* [Task details]
The listing below holds a line with "The width and height of the screenshot is (696, 411)." and a line with "You are a computer-use agent. 982x518 pixels.". Reproduce those two lines exactly, plus everything between them.

* [Provided information]
------------------------------
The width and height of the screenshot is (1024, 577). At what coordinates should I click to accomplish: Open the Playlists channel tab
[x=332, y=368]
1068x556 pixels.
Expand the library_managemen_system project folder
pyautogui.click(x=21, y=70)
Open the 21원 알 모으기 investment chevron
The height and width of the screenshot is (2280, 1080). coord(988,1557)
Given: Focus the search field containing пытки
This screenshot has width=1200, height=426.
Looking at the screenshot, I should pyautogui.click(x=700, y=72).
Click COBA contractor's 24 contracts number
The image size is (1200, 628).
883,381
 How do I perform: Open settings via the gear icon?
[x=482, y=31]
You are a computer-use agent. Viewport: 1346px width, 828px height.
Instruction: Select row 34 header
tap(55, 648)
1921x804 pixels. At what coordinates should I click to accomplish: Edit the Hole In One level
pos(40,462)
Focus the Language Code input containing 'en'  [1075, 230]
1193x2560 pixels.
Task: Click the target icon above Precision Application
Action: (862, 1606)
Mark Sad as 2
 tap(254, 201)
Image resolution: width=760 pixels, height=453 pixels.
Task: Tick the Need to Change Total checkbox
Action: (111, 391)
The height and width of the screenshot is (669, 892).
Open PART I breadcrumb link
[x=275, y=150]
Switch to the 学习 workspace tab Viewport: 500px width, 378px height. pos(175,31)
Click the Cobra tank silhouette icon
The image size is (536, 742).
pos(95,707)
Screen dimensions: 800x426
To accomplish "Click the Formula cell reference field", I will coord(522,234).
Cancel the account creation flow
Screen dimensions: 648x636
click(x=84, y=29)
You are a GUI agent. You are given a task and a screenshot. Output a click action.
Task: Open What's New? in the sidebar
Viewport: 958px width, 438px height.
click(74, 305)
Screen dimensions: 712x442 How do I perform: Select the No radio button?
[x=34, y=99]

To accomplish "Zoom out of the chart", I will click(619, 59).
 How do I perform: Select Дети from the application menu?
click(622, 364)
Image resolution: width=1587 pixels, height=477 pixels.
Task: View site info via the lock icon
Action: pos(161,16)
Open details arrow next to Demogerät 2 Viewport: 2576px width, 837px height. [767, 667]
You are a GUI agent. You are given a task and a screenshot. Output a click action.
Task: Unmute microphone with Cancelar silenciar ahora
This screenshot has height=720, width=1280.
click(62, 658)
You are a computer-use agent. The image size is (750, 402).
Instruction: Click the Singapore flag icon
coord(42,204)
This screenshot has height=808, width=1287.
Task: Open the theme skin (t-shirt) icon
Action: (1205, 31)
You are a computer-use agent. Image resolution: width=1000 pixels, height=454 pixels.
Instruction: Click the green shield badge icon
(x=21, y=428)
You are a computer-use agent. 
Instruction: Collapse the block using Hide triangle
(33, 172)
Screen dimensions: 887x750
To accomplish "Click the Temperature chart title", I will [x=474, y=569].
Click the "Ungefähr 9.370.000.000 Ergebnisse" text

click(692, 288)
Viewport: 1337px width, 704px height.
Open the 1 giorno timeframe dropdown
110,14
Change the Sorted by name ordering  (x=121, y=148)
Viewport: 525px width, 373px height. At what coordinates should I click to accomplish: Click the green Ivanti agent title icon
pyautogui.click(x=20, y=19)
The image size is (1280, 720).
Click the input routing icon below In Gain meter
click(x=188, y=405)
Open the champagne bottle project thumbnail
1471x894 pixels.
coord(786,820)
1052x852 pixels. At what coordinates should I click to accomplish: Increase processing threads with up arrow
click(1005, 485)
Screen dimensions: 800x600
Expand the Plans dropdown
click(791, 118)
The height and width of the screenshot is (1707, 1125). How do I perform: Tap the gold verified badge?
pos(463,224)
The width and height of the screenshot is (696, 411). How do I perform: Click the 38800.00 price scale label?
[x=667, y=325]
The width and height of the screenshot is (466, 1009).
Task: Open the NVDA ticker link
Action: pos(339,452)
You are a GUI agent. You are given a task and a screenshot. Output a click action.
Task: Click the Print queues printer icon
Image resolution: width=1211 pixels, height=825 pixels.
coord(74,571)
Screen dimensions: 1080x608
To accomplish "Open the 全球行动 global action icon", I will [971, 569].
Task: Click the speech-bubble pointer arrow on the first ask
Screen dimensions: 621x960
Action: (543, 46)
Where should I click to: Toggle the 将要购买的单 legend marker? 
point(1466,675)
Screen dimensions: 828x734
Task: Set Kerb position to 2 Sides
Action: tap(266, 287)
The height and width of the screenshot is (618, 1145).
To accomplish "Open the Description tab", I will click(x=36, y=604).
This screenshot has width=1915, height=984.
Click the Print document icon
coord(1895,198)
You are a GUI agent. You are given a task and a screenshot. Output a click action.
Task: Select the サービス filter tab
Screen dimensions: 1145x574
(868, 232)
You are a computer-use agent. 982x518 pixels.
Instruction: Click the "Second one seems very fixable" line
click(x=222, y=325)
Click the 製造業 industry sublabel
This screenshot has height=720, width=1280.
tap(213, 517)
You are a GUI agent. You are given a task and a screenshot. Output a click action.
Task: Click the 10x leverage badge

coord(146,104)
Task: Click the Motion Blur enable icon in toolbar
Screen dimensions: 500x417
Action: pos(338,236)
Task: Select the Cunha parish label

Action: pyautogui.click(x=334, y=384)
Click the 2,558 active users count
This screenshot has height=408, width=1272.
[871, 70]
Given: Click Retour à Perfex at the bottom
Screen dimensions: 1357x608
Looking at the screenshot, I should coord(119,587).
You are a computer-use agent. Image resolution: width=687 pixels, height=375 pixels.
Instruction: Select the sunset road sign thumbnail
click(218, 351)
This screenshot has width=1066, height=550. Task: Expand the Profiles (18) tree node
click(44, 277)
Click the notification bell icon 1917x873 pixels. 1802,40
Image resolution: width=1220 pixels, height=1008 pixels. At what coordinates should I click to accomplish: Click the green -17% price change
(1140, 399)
------------------------------
* [Task solution]
The width and height of the screenshot is (696, 411). How do I perform: Click the 38800.00 price scale label?
[x=667, y=325]
The width and height of the screenshot is (466, 1009).
Task: Open the NVDA ticker link
Action: pos(339,452)
You are a GUI agent. You are given a task and a screenshot. Output a click action.
Task: Click the Print queues printer icon
Image resolution: width=1211 pixels, height=825 pixels.
coord(74,571)
Screen dimensions: 1080x608
To accomplish "Open the 全球行动 global action icon", I will [971, 569].
Task: Click the speech-bubble pointer arrow on the first ask
Screen dimensions: 621x960
Action: (543, 46)
Where should I click to: Toggle the 将要购买的单 legend marker? 
point(1466,675)
Screen dimensions: 828x734
Task: Set Kerb position to 2 Sides
Action: tap(266, 287)
The height and width of the screenshot is (618, 1145).
To accomplish "Open the Description tab", I will click(x=36, y=604).
This screenshot has width=1915, height=984.
Click the Print document icon
coord(1895,198)
You are a GUI agent. You are given a task and a screenshot. Output a click action.
Task: Select the サービス filter tab
Screen dimensions: 1145x574
(868, 232)
You are a computer-use agent. 982x518 pixels.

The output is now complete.